其余佽飞军将士纷纷说道,甚至有人愿意代罚。
就连吴缺都未能想到,这些将士们竟然愿意如此。
“再废话,老子赏你们一人五十大板!”
赵才气笑了,呵斥众人。
“好了,将军也没说要罚不是?”
腾禁安抚众人。
就此,刘麻子等人这才作罢。
而吴缺则老实的跟在赵才身后,走进了大帐。
一进去,气氛十分凝重。
吴缺都寻思着,赵才估摸着要罚他。
谁曾想,赵才突然裂开嘴笑了起来:“爽,老子好久没那么爽了,真解气啊!”
说着,他还端起酒杯狂喝三杯,砸了咂嘴又道:
“看见宇文述那表情没,就和吃屎了一样。”
吴缺听了这话,差点都要笑喷了。
不过这话形容吃瘪的宇文述,的确形象。
“赵爷爷不生气?”
吴缺试探性问。
“气,怎么不气?”
赵才双眼一瞪,一拍大腿:
“名正言顺的抓住宇文化及,怎么不废了他手脚,这可是大好机会啊!”
吴缺一听,嘴角狠狠扯了一下。
他心中暗道:“没想到赵才那么狠,还想废了宇文化及?”
“这狗日的宇文化及,老子早就想收拾他了,只是没什么机会!”
赵才嘴里骂着。
佽飞军受辱,被骁骑军骑着,还有宇文化及的嘴脸,他怎能不知?
奈何远征在即,而且军中的人都忍着,没有人添乱。
赵才也只能忍着了。
没想到吴缺第一天,就给了他不小的惊喜。
赵才现在想起宇文父子的模样,心头别提有多高兴了。
说了几句,赵才的笑容突然消失,神色凝重的看着吴缺问:“你是一时冲动,未曾想过后果?”
“就是因为想过后果,我才敢这样做。
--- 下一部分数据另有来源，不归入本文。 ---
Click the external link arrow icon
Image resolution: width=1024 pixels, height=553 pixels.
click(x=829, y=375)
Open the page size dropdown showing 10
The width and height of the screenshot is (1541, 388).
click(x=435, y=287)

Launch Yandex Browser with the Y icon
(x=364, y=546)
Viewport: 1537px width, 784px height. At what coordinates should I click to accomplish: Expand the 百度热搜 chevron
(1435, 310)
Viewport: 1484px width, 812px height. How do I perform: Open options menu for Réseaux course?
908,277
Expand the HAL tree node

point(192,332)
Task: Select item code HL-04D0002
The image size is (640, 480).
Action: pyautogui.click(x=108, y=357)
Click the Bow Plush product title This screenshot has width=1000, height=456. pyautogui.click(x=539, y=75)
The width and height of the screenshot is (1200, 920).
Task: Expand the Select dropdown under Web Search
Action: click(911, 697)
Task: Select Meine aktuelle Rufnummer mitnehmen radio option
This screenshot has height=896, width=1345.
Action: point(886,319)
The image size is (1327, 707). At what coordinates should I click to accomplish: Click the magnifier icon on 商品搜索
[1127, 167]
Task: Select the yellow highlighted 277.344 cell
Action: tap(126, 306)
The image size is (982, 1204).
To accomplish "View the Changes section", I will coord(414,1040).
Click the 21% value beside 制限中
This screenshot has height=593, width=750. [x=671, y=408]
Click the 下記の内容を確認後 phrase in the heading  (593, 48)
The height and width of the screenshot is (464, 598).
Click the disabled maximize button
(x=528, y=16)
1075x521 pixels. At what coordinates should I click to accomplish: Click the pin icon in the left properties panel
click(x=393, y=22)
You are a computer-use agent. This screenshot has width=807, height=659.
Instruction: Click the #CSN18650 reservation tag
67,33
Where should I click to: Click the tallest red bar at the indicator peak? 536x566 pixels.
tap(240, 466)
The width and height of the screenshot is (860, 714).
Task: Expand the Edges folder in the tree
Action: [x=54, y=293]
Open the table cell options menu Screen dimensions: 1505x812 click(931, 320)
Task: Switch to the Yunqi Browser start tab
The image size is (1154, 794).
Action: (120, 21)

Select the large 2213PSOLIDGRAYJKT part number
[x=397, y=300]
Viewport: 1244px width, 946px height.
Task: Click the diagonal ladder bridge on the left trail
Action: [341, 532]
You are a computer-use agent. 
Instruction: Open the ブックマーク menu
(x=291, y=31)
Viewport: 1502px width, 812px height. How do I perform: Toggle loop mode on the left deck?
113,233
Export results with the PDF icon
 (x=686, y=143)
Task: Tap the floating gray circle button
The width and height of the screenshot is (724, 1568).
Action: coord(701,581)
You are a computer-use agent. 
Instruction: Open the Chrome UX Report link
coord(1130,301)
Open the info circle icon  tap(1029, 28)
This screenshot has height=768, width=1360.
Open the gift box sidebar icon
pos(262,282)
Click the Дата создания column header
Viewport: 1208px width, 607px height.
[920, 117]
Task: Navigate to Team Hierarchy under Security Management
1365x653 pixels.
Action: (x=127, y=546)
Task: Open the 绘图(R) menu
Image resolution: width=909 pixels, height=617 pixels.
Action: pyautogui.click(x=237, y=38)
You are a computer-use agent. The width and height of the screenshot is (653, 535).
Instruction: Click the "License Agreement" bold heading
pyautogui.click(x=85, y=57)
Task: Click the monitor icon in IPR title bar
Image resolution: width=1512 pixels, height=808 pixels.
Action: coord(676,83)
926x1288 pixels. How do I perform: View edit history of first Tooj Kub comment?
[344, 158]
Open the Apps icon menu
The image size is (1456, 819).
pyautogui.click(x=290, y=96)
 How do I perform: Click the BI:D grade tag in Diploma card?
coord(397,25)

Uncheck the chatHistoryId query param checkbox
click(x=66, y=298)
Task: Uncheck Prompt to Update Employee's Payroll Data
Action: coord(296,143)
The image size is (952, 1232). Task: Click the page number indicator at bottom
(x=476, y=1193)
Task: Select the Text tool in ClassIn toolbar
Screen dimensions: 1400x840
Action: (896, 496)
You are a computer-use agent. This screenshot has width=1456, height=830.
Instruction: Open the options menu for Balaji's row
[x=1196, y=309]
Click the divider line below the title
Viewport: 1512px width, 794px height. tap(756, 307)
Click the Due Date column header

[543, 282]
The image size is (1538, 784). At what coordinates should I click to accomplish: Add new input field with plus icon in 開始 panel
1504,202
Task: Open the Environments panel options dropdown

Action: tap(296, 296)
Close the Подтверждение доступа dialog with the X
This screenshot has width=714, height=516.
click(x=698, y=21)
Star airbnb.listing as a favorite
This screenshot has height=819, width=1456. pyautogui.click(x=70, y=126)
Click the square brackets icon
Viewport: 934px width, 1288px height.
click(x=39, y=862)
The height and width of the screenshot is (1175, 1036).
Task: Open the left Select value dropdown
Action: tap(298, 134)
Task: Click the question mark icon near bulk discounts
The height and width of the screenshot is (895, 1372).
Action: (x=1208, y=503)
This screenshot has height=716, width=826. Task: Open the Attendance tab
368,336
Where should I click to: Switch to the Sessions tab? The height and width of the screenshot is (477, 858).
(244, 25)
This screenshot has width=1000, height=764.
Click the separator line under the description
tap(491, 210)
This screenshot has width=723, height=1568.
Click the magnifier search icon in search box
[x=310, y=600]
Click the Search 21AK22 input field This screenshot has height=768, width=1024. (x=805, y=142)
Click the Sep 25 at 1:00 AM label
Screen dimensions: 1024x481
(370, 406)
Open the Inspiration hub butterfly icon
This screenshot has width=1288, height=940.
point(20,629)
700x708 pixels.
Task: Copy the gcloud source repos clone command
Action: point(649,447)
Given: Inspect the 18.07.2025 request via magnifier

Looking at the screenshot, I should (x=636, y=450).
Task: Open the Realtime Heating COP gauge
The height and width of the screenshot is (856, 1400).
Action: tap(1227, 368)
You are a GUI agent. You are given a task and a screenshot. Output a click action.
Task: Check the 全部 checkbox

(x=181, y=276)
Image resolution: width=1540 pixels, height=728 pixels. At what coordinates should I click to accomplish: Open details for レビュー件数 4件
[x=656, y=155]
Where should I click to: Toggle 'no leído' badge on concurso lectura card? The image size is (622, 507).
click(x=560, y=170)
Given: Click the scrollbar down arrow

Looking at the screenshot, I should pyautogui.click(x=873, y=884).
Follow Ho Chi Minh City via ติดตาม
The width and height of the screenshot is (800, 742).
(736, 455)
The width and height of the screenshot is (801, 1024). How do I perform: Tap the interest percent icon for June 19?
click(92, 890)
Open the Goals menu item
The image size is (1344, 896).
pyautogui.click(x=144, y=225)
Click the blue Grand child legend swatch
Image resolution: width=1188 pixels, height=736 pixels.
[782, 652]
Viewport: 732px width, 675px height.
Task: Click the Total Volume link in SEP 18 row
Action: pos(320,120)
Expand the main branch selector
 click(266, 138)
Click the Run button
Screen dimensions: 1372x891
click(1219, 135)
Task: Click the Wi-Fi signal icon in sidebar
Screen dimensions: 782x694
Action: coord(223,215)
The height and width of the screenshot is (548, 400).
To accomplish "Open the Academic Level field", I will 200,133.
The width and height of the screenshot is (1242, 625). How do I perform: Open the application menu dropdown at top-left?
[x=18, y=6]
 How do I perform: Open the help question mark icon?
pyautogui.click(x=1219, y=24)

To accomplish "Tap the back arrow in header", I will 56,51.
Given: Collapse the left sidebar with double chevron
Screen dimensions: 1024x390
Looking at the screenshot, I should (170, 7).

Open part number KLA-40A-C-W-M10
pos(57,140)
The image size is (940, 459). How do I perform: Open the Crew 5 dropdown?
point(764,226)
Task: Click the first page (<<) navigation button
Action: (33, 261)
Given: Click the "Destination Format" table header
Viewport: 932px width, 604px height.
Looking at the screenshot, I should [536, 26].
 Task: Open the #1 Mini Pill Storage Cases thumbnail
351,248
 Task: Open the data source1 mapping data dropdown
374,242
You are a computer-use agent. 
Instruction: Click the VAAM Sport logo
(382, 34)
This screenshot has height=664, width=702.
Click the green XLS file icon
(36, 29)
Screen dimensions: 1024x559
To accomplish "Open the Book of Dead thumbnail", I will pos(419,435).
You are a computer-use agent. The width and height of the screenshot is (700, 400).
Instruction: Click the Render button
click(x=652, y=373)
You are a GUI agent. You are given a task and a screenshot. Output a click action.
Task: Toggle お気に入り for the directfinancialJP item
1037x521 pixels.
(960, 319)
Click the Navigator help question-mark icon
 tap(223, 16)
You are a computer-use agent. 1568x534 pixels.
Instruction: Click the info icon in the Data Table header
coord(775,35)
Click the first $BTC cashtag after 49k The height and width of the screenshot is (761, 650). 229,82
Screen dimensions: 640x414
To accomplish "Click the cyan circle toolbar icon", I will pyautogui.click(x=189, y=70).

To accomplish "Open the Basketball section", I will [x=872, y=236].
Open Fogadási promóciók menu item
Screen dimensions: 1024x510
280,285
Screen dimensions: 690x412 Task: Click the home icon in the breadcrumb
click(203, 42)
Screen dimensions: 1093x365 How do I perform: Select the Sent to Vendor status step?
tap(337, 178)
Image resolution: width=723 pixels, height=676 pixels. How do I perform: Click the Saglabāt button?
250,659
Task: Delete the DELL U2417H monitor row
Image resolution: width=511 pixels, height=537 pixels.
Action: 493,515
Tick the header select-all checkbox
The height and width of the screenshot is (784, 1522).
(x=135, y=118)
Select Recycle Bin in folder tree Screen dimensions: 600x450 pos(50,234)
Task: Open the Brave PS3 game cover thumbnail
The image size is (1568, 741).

”
吴缺如实回道。
“是吗,说来听听?”
赵才来了兴趣。
“咱们占理,远征筹备之际,宇文化及不尊宵禁出入满春楼乃一大错!”
吴缺缓缓道来。
“不错。”
赵才微微颔首。
“其次,宇文化及无故对佽飞军动手就不行,特别是远征时期必然影响军心!”
吴缺又道。
听到这里,赵才眼睛一亮,里面尽是浓郁的欣赏之色。
“光是这两点,就犯了陛下的大忌,陛下甚是重视远征啊。”
吴缺笑道。
“不错,说得好。”
赵才点了点头。
他正是想到这点,才任由事态发展。
直到宇文述带骁骑军要人,事态发展到他必须出面,他这才带其他驻地的佽飞军出现。
赵才也是凭借这点,才让宇文述吃瘪,只能就此收手。
“此举既收拾了宇文家,还让你立了军威得到军心,不错。”
赵才连连点头。
他越看吴缺,越是觉得眉清目秀。
“嘿嘿。”
吴缺笑了笑,那笑容人畜无害。
但就是人畜无害的他,把宇文化及算得死死的。
狠狠地收拾了,这个京都知名的纨绔子弟。
“不过宇文述睚眦必报,他只是暂时隐忍,可不会就此作罢。”
赵才神色凝重。
“而且宇文化及终究是陛下身边宠臣,若有机会他必然死咬不放。”
不等吴缺回话,他又说了一句。
“小子知道。”
吴缺点了点头。
“所以你日后务必小心,莫要留下任何把柄,若不然…”
赵才说到一半停了下来。
后半句他没说,但吴缺也知道。
如果真被宇文家逮住机会,纵然赵才也不可能保得住他。
“好了,回去休息吧,不出两日就要远征,在这期间宇文家也不敢乱来。”
赵才摆了摆手。
“小子告退。”
吴缺一拱手,便从大帐离去。
他一出去,才发现腾禁和刘麻子等人,都在关切的盯着他看。
“将军只是和我聊聊,并无大事。”
吴缺笑道。
“哈哈,将军明事理,怎么会处罚吴大人呢?”
“可不是嘛!”
“吴大人,此事过后,末将对你是五体投地。”
“宇文化及那鳖孙子,终于被收拾了。”
“吴大人,属下请您喝酒,您务必赏脸啊!”
一众将士纷纷开口。
今日是佽飞军这段时日以来,最高兴的时候。
心中憋得恶气,都全部释放了出去。
而且今日,还是佽飞军最为得意之日。
他们还是头一次,把骁骑军给压着!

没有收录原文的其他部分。